Both men disliked Roark. He was usually disliked, from the first sight of his face, anywhere he went. His face was closed like the door of a safety vault; things locked in safety vaults are valuable; men did not care to feel that. He was a cold, disquieting presence in the room; his presence had a strange quality: it made itself felt and yet it made them feel that he was not there; or perhaps that he was and they weren’t.

So he doesn't see those people because on the one hand they don't matter to him but also because their lack of individualism makes them disappear against his own presence. This is a large part of why people like Peter Keating hate him and want to see him fail, he supposedly reminds the lesser men of that fact and makes them feel insignificant. He makes everyone else resent the integrity he has for they don't have it.

And this also relates back to the topic of individualism and the idea of "second-handers" who live only through others and their opinions and are thereby the antithesis to Howard Roark's independence. They seek themselves in him, but don't find anything. The majority of people around him constantly need to see their own existence reflected in others but in Roark it isn't since he doesn't care about them. They don't exactly feel unseen, they feel unrecognized. His conversation with Gail Wynand on his yacht in Part 4, Chapter 11 sums up this idea:

"That, precisely, is the deadliness of second-handers. They have no concern for facts, ideas, work. They’re concerned only with people. They don’t ask: ’Is this true?’ They ask: ’Is this what others think is true?’ Not to judge, but to repeat. Not to do, but to give the impression of doing. Not creation, but show. [...] Their reality is not within them, but somewhere in that space which divides one human body from another. Not an entity, but a relation--anchored to nothing. That’s the emptiness I couldn’t understand in people...

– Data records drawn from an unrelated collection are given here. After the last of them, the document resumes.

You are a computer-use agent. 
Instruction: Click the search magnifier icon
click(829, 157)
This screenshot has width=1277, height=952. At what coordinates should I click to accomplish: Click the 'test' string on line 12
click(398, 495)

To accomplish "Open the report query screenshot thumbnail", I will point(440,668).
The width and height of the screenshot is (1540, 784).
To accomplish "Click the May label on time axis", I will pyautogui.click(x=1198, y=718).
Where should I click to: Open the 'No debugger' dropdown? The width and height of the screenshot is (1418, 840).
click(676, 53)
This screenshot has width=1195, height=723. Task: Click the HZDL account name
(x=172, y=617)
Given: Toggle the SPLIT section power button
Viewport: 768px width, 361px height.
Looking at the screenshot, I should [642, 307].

"I think your second-handers understand this, try as they might not to admit it to themselves. Notice how they’ll accept anything except a man who stands alone. They recognize him at once. By instinct. There’s a special, insidious kind of hatred for him. [...] They’ve got to force their miserable little personalities on every single person they meet. The independent man kills them--because they don’t exist within him and that’s the only form of existence they know. Notice the malignant kind of resentment against any idea that propounds independence. Notice the malice toward an independent man. Look back at your own life, Howard, and at the people you’ve met. They know. They’re afraid. You’re a reproach."

And for a counter-example that also directly references this, we can contrast it with the effect he has on someone who on the one hand does matter to Howard and who on the other hand himself incorporates Roark's individualist ideals, Henry Cameron in his first meeting with Roark in Part 1, Chapter 3:

People had always lost their sense of existence in Roark’s presence; but Cameron felt suddenly that he had never been as real as in the awareness of the eyes now looking at him.

Now this answer is based solely on The Fountainhead and its characters and themes of individualism. I don't know much about Rand's broader oeuvre, the thematic of which it is supposedly to be classified into. But while we can understand the novel as part of a larger monolith of objectivist philosophy, we don't necessarily have to. Maybe the themes of individualism aren't as strong in the other works as they are in this novel. But at the end of the day, they're ultimately different characters in different novels employing different stylistic devices and nothing precludes them from simply not having the exact same traits Howard Roark has or making the same point about the people around him. But I'll leave comparative studies of Rand’s characters with regards to her broader ideological framework to other answers.